• ENTRIES SUPPLIED:
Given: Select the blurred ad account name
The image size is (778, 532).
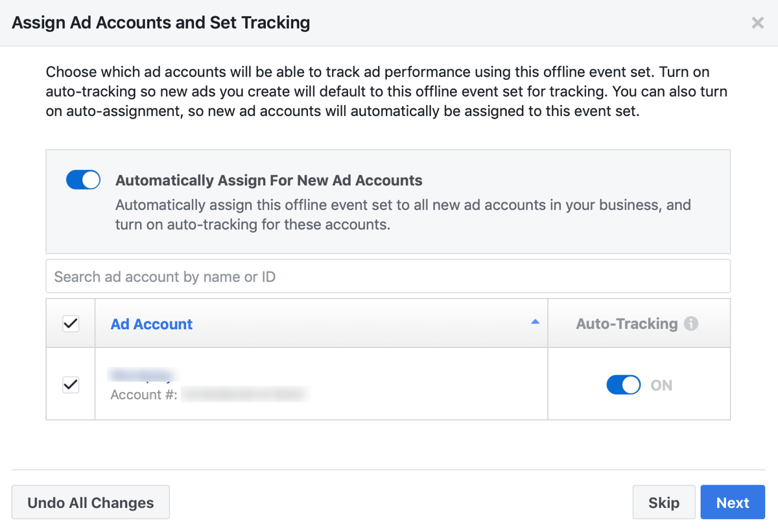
---
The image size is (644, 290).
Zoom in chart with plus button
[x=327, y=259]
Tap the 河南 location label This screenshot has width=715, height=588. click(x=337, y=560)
==
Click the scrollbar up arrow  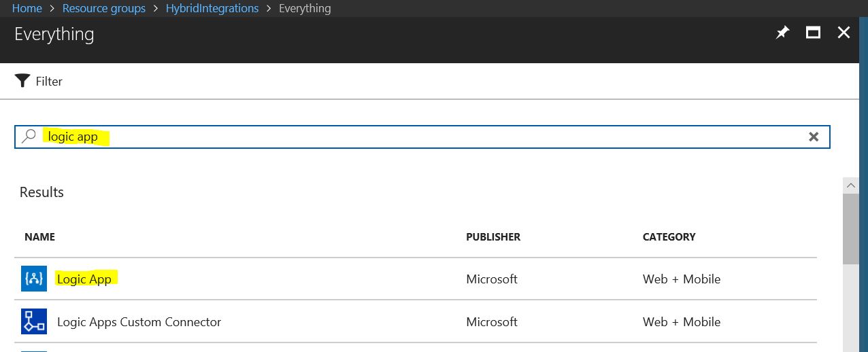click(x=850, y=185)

• WORK TO COMPLETE: Of the entries above, repeat exactly the lines between the line with "The image size is (644, 290)." and the line with "Tap the 河南 location", inclusive, and no others.

• YOUR RESPONSE:
The image size is (644, 290).
Zoom in chart with plus button
[x=327, y=259]
Tap the 河南 location label This screenshot has width=715, height=588. click(x=337, y=560)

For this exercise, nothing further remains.